In recent decades it had become quite fashionable to describe what happened in Western Europe in the fifth century CE as a "transformation" from the Roman imperial state to a cluster of Germanic kingdoms, emphasizing continuity rather than disruption. However, the current generation of Roman scholars once again find that political, social, and economic changes were substantial enough to warrant a description of a "fall". Of course, there is -- and very probably never can be -- a consensus as to what caused that "fall". Literally hundreds of possible factors have been proposed since Gibbon wrote his classic work. A few years ago, Peter Heather in "The Fall of the Roman Empire" argued strongly that the Western Empire fell at the hands of irresistable military force at the hands of Germanic "barbarians" (Goths, Franks, Vandals, etc.), groups that had become more cohesive and formidable thanks to centuries of exposure to the Roman Empire. The suggestion was that external forces, not internal weakness, caused the catastrophe of the fifth century.

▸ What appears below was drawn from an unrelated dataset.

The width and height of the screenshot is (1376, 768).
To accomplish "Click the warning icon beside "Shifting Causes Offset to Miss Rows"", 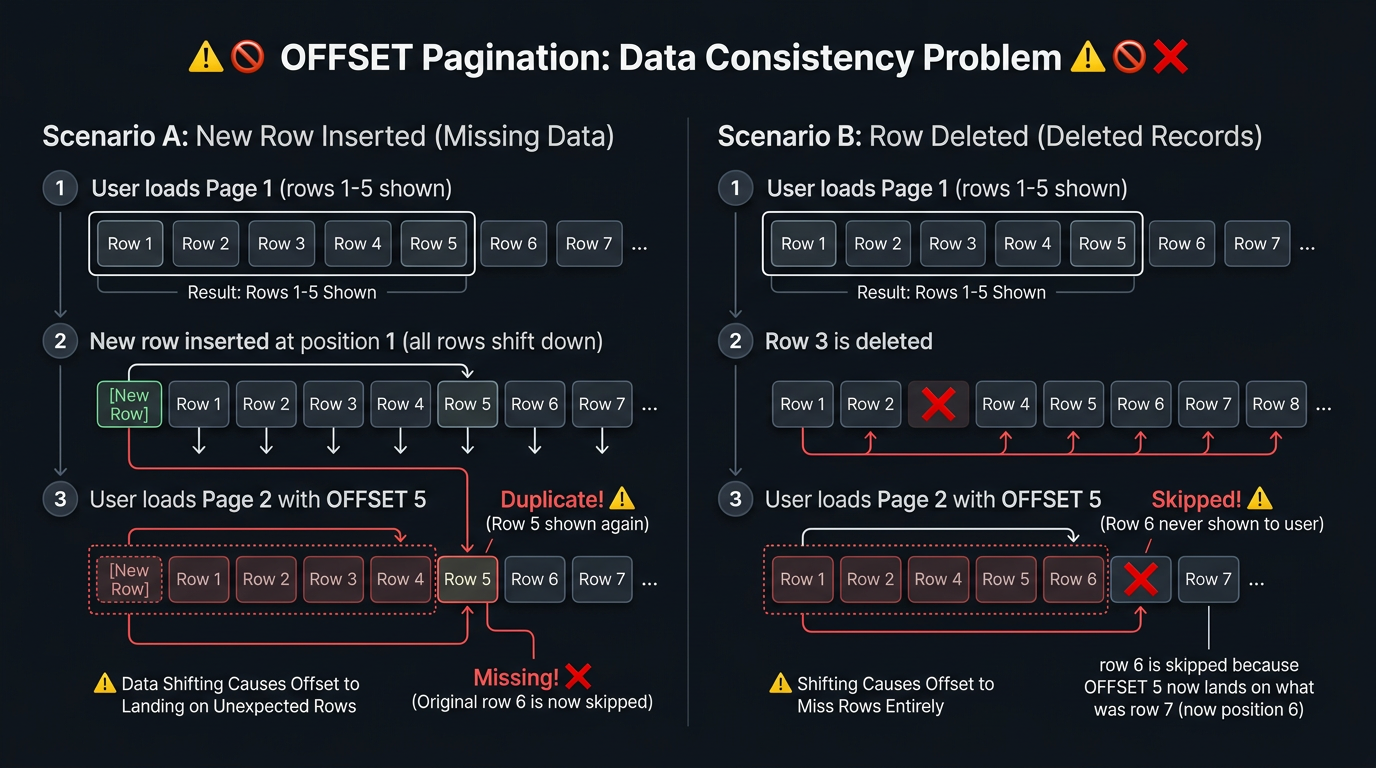I will [x=780, y=684].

Adrian Goldsworthy, on the other hand, contends that the Germans of the fifth century were not substantially more powerful than their ancestors of previous centuries (Goldsworthy takes great pains to point out that the "barbarian armies" of the fifth century most often numbered only a few thousand men), and that the real problem was that the Roman Empire had fatally weakened itself through many decades of civil wars and internal struggles for power. The acquisition of personal power, not service to Rome, had become all. Again and again, emperors demonstrated that Roman rivals were considered a greater threat than any foreign enemy. Such internal wars depleted troop strengths, reduced tax income, and eroded loyalty. In "How Rome Fell", Goldsworthy argues that the eventual result of this internal weakening was that external threats could not be successfully resisted, threats that the Empire of the first through fourth centuries could have repelled with ease by marshalling the unmatched resources at the emperors' command.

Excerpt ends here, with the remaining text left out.